La reazione del paese è stata quella di individuare la causa di tale violenza in un gruppo specifico di giovani: gli hikikomori. Altri due casi sensazionali hanno portato a far sì che l’attenzione si focalizzasse su di loro. Una diciannovenne è stata ritrovata in una casa di Nigata nella quale è stata rinchiusa per dieci anni, da quando a nove anni era stata rapita mentre tornava da scuola. L’uomo che l’ha segregata per tutti questi anni era un trentasettenne che si è ritirato dalla società da adolescente senza più uscire di casa se non raramente (Larimer, 2000). Nel maggio del 2000 un diciassettenne ha dirottato un pullman, obbligando il conducente ad una corsa di diciannove ore e uccidendo un passeggero lungo la strada (Larimer, 2000). Anche questo ragazzo è stato etichettato come hikikomori.
Ciò che caratterizza questi atti , inquietando l’opinione pubblica, e che li rende causa di un vero allarme sociale, è il fatto che non siano crimini di passione o di soldi, ma crimini di disperazione.

Voci estratte =>
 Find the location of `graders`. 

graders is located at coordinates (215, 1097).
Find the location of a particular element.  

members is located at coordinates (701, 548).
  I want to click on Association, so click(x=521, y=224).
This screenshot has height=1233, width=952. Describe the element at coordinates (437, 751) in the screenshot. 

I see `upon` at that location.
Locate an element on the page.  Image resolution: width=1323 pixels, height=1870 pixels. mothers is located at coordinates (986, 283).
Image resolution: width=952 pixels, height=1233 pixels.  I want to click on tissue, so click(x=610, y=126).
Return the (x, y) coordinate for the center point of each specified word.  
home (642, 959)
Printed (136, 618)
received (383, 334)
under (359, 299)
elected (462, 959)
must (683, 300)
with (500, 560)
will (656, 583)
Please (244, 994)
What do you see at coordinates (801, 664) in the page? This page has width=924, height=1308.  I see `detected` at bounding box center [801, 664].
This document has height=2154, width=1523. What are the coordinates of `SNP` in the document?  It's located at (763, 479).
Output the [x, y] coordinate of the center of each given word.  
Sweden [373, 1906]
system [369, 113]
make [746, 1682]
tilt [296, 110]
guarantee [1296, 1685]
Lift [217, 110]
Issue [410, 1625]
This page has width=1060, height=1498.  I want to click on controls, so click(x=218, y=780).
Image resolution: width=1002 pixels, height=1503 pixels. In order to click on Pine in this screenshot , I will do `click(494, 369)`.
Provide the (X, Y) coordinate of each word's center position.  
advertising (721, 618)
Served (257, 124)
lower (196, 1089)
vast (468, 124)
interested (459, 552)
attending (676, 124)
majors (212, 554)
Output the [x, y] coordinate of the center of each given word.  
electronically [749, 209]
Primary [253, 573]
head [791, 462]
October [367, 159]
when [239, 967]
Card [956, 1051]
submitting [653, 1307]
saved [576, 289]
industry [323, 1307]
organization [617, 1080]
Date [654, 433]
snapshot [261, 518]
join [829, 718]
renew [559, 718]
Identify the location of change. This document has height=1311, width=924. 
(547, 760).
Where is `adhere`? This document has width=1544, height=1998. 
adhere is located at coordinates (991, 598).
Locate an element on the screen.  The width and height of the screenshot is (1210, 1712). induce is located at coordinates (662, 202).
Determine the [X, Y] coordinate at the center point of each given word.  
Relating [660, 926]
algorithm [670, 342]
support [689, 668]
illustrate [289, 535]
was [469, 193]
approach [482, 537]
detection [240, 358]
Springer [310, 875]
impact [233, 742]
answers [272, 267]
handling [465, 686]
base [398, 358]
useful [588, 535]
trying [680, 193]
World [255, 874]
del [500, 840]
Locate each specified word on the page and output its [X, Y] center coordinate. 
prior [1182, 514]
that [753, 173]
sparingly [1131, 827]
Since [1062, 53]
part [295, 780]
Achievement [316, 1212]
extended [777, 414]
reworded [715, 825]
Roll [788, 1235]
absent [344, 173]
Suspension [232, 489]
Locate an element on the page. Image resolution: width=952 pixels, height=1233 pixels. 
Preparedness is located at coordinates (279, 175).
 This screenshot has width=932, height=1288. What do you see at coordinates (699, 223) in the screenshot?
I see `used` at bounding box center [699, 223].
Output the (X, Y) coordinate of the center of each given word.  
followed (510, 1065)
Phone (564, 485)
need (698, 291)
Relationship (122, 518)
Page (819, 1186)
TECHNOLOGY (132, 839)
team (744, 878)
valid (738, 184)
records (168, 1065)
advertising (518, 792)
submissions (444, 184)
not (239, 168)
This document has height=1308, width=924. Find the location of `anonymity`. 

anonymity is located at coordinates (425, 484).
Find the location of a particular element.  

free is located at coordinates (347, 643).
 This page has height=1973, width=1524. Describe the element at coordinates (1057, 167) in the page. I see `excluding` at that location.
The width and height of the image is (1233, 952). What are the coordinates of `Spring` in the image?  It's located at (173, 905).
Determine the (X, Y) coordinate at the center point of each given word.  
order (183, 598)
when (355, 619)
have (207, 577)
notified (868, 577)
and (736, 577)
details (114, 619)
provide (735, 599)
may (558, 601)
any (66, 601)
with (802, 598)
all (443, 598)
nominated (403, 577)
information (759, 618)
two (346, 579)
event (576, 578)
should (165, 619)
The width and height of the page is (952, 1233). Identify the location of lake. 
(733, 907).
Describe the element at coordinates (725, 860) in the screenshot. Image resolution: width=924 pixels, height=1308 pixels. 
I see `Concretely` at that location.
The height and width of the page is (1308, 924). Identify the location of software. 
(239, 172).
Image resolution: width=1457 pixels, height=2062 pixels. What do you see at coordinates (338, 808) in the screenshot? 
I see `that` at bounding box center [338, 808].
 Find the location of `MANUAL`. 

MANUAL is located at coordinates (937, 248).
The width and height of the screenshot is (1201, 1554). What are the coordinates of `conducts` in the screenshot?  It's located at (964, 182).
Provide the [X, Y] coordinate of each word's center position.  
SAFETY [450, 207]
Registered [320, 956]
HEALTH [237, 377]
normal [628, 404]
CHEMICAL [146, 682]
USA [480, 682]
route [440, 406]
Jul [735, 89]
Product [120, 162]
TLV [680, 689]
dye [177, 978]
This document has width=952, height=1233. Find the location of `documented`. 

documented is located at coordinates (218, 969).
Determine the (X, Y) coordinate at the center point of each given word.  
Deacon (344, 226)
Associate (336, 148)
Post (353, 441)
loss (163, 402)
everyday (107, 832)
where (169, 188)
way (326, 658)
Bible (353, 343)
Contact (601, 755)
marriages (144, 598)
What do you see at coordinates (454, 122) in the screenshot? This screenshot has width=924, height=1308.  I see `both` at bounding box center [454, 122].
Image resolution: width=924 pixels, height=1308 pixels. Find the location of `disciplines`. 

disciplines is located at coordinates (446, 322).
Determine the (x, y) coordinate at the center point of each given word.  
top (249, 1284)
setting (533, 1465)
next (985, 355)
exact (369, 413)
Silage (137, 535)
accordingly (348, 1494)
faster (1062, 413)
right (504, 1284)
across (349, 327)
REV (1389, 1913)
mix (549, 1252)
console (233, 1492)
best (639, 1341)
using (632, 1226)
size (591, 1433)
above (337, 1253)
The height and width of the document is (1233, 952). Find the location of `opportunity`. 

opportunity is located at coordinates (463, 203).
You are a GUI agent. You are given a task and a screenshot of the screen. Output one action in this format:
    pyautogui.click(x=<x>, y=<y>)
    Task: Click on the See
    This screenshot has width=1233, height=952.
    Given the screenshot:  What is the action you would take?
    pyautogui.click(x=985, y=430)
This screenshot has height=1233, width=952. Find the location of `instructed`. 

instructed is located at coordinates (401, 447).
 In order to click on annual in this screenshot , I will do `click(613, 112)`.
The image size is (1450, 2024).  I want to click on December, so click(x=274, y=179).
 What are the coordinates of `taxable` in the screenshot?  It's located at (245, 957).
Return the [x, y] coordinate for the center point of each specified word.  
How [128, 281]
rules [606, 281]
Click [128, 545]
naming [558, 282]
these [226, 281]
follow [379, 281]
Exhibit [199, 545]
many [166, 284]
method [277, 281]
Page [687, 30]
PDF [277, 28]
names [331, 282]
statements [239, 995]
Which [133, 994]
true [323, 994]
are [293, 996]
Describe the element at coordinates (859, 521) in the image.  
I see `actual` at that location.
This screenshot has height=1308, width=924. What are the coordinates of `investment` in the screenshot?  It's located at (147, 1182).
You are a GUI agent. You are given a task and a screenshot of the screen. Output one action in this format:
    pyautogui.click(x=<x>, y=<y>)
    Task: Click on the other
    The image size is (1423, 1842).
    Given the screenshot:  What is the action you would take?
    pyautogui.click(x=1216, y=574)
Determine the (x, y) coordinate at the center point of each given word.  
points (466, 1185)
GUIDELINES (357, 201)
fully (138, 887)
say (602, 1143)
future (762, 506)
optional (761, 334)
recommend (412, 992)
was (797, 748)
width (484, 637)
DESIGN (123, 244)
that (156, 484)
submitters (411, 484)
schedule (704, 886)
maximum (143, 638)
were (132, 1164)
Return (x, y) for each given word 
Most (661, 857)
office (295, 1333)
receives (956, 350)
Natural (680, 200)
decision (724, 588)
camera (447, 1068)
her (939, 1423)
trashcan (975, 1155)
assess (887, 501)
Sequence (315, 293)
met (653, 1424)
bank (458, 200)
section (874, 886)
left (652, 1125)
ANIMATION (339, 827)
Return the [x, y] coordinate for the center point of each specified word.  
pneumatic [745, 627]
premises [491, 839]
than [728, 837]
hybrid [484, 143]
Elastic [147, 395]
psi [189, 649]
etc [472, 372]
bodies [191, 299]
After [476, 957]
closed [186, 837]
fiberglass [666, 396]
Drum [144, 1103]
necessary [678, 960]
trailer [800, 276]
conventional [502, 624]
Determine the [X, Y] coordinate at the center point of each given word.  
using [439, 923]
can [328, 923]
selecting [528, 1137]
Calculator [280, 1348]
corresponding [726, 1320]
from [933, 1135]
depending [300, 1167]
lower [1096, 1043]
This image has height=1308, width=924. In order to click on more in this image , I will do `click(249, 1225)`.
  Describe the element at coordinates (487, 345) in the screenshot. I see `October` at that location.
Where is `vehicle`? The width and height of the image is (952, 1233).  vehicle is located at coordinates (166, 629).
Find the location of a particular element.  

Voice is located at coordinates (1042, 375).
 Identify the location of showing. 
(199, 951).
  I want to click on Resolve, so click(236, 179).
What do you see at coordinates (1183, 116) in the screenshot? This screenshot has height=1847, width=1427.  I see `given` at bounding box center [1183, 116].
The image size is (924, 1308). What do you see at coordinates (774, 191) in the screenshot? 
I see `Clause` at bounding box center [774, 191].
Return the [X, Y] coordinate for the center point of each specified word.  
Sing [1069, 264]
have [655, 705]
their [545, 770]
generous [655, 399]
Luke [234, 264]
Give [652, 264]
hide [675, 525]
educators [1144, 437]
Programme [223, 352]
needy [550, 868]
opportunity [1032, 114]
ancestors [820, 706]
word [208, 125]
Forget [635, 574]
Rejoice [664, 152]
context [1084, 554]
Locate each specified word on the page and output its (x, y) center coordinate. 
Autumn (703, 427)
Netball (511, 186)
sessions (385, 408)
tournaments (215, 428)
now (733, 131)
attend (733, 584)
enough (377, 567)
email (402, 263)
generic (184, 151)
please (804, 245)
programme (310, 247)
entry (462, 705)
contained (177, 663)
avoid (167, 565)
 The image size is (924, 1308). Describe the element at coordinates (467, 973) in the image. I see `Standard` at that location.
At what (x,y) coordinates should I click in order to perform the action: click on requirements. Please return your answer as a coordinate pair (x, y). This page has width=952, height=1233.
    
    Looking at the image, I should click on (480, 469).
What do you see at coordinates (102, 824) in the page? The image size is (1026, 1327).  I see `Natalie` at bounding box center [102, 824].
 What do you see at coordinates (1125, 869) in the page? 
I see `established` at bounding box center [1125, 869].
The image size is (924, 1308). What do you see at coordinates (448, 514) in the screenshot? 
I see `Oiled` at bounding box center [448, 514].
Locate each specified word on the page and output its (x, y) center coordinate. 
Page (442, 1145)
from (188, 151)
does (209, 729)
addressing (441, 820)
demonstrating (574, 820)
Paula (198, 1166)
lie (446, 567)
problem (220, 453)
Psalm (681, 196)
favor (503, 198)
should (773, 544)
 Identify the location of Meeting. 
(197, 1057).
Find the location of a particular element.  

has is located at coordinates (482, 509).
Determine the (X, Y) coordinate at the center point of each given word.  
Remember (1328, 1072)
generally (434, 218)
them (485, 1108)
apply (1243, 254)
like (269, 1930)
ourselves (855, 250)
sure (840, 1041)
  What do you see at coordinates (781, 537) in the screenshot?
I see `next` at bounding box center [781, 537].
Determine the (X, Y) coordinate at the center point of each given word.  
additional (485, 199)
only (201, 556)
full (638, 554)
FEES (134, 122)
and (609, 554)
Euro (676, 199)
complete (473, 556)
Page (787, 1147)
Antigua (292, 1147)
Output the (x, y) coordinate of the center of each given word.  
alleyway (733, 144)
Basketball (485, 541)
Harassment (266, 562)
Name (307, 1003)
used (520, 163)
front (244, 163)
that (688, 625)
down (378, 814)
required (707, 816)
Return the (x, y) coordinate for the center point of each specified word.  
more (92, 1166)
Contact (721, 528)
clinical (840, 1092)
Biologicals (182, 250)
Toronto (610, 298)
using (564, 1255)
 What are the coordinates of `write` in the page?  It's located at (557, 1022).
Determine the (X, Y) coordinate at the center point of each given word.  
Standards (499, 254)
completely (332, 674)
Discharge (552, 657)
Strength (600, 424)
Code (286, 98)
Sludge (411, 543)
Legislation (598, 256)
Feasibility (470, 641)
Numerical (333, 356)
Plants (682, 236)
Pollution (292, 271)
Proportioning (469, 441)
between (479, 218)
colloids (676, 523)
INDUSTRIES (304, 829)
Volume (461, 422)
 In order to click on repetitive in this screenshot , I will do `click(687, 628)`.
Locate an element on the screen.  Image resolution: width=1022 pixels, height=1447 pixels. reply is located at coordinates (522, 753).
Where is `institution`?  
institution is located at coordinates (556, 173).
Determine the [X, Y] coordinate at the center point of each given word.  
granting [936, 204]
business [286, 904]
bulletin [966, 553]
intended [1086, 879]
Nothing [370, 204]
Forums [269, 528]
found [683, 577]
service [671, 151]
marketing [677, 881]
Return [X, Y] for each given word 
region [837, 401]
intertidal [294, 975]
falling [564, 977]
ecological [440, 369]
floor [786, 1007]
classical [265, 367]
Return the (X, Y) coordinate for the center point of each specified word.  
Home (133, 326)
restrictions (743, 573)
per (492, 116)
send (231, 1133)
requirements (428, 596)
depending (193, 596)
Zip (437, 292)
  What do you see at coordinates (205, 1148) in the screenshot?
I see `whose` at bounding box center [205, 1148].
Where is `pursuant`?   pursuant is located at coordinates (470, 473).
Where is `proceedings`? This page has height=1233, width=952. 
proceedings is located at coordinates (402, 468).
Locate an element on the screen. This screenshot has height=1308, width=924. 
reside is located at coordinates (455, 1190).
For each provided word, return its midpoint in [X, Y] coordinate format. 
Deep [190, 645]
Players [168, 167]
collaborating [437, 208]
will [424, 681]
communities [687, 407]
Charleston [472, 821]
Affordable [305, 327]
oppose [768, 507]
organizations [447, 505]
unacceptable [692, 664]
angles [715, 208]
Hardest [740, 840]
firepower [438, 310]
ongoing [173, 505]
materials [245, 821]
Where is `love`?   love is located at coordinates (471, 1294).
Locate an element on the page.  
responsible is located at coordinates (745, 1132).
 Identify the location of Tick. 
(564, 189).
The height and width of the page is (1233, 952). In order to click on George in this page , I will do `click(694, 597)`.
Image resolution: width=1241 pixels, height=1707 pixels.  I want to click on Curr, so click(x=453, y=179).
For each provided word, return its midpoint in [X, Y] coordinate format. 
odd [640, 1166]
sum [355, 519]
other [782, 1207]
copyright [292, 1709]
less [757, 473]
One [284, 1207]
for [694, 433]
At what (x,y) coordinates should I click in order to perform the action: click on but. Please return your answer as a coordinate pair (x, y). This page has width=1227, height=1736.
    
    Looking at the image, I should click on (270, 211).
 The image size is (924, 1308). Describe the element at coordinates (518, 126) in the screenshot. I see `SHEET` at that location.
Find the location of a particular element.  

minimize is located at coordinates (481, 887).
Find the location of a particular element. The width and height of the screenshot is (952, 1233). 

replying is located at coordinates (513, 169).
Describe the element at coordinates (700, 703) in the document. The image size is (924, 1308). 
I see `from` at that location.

Compito assegnato 1 => Copia dal testo sugli hikikomori il passo che parte da "La reazione del" e continua fino a "etichettato come hikikomori.".
Compito assegnato 2 => Secondo il testo sugli hikikomori, per quanti anni la diciannovenne ritrovata a Nigata è rimasta rinchiusa in casa?

Soluzione 1 =>
La reazione del paese è stata quella di individuare la causa di tale violenza in un gruppo specifico di giovani: gli hikikomori. Altri due casi sensazionali hanno portato a far sì che l’attenzione si focalizzasse su di loro. Una diciannovenne è stata ritrovata in una casa di Nigata nella quale è stata rinchiusa per dieci anni, da quando a nove anni era stata rapita mentre tornava da scuola. L’uomo che l’ha segregata per tutti questi anni era un trentasettenne che si è ritirato dalla società da adolescente senza più uscire di casa se non raramente (Larimer, 2000). Nel maggio del 2000 un diciassettenne ha dirottato un pullman, obbligando il conducente ad una corsa di diciannove ore e uccidendo un passeggero lungo la strada (Larimer, 2000). Anche questo ragazzo è stato etichettato come hikikomori.

Soluzione 2 => Per dieci anni.